Among disadvantages of this process are the fact that the hydrogenation catalysts employed (specifically palladium on alumina) tend to produce hydrogenation of the anthraquinone ring as well as the desired hydrogenation back to the dihydroxyanthracene compound; that the hydrogenation catalyst, to the extent carried over into the oxidation stage, acts to decompose hydrogen peroxide product; and that the water, used to extract out the hydrogen peroxide products, tends to form emulsions with the organic solvent.
It has been disclosed in the literature that complexes of rhodium with bidentate nitrogen-containing chelating ligands are useful hydrogenation catalysts both for ketones, including aromatic ketones such as acetophenone, and for olefinic bonds. (J. Organomet. Chem. vol. 140 of 1977, pp. 63-72; ibid. vol. 157 of 1978, pp. 345-352). In hydrogenation of alkylanthraquinones to the dihydroxyanthracenes it is important that the hydrogenation be highly selective for the ketone group vs. the anthraquinone rings. The above literature indicates that high selectivity may be observed for ketone or for olefinic bond hydrogenation, depending on the substrate to be hydrogenated and on the complex used.
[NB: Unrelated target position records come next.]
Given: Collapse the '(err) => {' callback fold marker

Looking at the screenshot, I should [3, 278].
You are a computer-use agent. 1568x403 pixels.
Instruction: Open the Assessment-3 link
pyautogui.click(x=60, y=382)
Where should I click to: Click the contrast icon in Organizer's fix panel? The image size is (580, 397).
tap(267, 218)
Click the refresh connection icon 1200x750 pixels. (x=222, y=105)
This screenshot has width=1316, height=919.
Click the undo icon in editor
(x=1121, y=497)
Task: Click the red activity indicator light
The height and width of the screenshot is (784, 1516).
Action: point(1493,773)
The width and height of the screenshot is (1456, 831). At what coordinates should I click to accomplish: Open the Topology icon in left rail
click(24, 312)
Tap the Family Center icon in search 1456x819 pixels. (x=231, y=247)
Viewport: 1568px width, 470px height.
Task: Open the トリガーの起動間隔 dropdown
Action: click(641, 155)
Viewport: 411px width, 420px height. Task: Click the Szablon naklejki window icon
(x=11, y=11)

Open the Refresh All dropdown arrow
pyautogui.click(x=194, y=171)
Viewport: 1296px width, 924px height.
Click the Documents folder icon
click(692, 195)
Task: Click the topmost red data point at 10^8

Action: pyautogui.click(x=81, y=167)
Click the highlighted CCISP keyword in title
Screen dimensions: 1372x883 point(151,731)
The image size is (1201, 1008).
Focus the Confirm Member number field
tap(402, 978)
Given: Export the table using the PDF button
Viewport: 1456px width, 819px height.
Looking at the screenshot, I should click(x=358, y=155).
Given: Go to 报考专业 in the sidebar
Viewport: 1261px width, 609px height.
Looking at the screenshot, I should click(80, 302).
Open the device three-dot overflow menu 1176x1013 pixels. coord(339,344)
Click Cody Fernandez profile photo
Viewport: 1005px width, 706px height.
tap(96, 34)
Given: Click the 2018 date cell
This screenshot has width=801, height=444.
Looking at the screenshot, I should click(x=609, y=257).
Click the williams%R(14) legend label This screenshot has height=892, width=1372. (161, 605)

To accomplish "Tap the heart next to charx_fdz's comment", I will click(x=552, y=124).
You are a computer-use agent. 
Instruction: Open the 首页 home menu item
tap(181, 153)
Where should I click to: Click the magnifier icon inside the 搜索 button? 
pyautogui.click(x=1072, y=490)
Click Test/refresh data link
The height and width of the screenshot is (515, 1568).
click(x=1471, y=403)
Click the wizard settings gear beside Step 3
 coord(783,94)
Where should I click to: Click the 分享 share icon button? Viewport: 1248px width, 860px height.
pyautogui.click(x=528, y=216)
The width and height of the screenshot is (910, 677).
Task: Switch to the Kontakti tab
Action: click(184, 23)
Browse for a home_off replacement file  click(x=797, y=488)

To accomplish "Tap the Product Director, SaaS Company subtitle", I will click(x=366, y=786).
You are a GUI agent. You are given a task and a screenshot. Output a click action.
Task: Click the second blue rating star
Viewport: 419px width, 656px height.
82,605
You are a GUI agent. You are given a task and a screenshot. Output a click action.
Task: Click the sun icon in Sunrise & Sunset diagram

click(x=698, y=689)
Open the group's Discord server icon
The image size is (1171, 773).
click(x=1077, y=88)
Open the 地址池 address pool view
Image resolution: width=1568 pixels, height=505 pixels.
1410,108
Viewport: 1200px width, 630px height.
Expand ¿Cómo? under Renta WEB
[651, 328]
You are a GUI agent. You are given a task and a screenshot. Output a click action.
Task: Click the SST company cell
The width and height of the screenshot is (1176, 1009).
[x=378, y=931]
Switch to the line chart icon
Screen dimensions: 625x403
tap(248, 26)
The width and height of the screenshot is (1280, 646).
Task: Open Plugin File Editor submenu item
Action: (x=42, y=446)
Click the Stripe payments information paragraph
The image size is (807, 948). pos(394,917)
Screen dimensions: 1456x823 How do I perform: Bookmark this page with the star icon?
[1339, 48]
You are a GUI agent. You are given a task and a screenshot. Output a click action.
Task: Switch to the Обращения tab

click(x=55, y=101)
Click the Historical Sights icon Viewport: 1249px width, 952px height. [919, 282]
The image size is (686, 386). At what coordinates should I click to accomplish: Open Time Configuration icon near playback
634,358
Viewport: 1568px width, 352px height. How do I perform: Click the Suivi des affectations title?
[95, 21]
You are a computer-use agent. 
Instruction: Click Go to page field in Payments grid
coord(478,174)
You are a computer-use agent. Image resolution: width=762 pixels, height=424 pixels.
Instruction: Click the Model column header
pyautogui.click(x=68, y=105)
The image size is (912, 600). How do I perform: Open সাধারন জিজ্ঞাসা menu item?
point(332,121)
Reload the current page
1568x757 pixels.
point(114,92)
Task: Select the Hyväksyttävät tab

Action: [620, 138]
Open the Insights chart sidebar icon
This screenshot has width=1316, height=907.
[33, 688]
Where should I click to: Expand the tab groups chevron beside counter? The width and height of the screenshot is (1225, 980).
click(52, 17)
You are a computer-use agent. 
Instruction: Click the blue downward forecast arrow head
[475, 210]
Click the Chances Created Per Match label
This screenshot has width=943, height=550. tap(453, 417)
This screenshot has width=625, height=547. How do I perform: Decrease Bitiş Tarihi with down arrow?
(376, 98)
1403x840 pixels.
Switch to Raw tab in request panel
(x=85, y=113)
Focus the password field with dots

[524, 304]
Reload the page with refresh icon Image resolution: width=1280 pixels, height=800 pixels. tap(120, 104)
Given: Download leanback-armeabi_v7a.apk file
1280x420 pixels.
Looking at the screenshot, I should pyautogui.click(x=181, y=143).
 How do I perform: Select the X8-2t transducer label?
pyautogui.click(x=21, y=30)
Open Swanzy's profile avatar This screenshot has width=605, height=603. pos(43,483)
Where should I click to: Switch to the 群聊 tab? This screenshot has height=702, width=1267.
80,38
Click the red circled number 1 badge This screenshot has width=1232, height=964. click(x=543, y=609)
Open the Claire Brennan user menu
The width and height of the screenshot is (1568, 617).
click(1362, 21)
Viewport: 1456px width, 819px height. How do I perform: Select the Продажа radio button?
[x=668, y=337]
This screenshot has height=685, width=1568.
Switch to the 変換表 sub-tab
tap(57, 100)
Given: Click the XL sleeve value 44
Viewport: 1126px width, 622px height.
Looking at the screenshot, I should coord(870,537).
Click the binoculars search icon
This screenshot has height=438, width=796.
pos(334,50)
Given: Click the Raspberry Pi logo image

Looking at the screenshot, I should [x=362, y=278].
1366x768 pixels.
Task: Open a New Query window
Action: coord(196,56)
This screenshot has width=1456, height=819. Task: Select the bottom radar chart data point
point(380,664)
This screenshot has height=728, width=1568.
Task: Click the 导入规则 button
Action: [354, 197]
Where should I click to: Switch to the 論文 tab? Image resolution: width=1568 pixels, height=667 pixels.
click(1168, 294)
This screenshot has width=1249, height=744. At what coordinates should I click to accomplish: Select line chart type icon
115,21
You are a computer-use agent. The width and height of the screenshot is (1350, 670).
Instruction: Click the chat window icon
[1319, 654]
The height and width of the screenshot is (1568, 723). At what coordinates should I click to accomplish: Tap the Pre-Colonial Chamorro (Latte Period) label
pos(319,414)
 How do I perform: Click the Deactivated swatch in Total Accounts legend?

It has been proposed to carry out redox processes across membranes by use of quinone-type carriers (Nature, Vol. 265 of 1977, pages 229-230). Such processes, specifically, used a diphenyl ether membrane supported on a filter of cellulose nitrate and containing a suitable carrier molecule, specifically 2-methyl-1,4-naphthoquinone. An aqueous solution of sodium dithionite or ascorbic acid reducing agent was separated from an aqueous solution of potassium ferricyanide by the diphenyl ether membrane containing the carrier molecule. Occurrence of electron transfer through the membrane was demonstrated by observation of the reduction of the ferricyanide to the ferrocyanide form, when the quinone carrier molecule was included in the membrane.